### WHAT THE TASK ASKS:
Only some lines are wanted. Transcribe, exactly, the lines below from the line with "1357x763 pixels." up to and including the line with "Image resolution: width=756".
(Beginning of GIVEN ENTRIES)
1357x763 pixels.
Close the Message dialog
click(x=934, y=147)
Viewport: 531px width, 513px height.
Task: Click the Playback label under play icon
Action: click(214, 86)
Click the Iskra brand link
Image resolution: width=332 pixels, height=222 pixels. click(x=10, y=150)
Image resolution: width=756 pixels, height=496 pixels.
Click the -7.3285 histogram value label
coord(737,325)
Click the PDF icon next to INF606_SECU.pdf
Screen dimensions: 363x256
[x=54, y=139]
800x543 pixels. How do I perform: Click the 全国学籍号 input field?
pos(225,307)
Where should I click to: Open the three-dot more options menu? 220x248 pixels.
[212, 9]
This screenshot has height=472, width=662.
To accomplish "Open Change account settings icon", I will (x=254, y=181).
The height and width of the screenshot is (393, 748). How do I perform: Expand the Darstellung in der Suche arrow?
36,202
(End of GIVEN ENTRIES)
(Beginning of GIVEN ENTRIES)
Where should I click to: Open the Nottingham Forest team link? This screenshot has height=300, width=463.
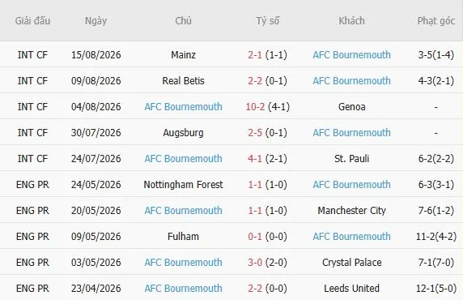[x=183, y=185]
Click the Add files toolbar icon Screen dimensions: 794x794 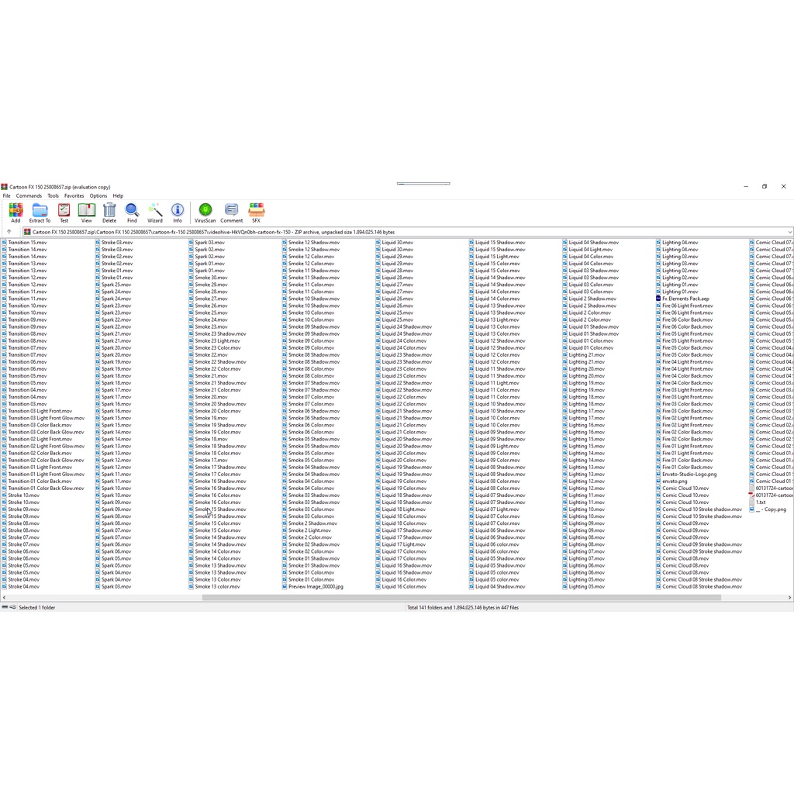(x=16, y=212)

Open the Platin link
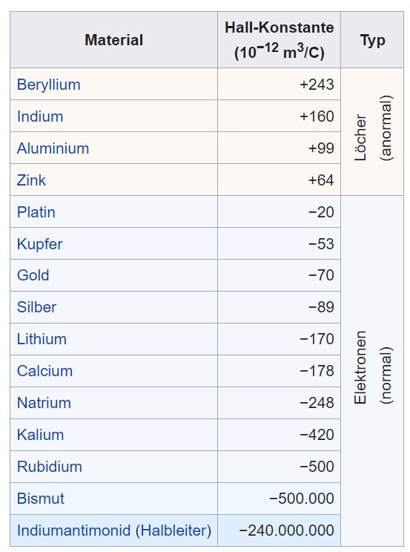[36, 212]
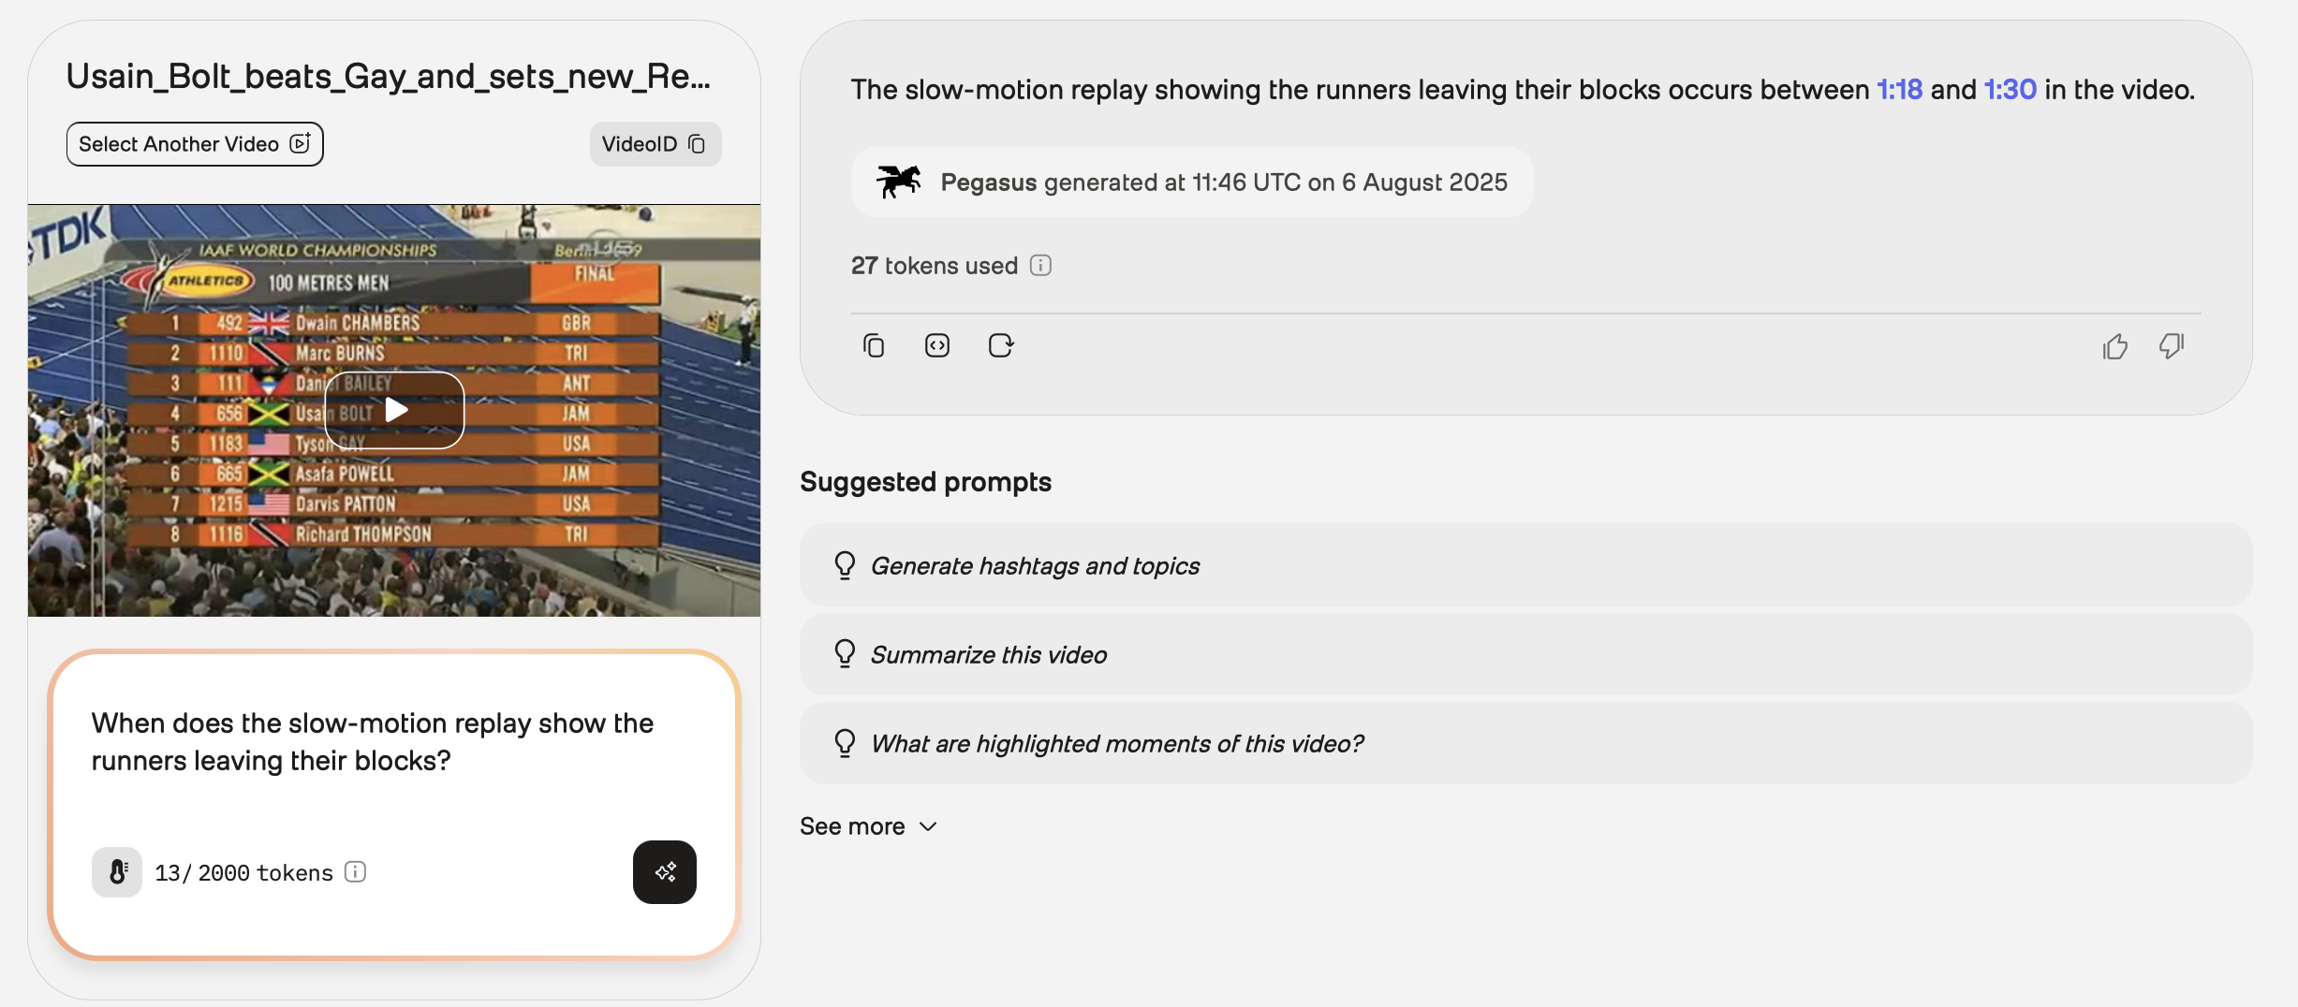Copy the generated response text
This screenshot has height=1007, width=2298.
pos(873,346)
(End of GIVEN ENTRIES)
### WRITTEN REPLY:
1357x763 pixels.
Close the Message dialog
click(x=934, y=147)
Viewport: 531px width, 513px height.
Task: Click the Playback label under play icon
Action: click(214, 86)
Click the Iskra brand link
Image resolution: width=332 pixels, height=222 pixels. click(x=10, y=150)
Image resolution: width=756 pixels, height=496 pixels.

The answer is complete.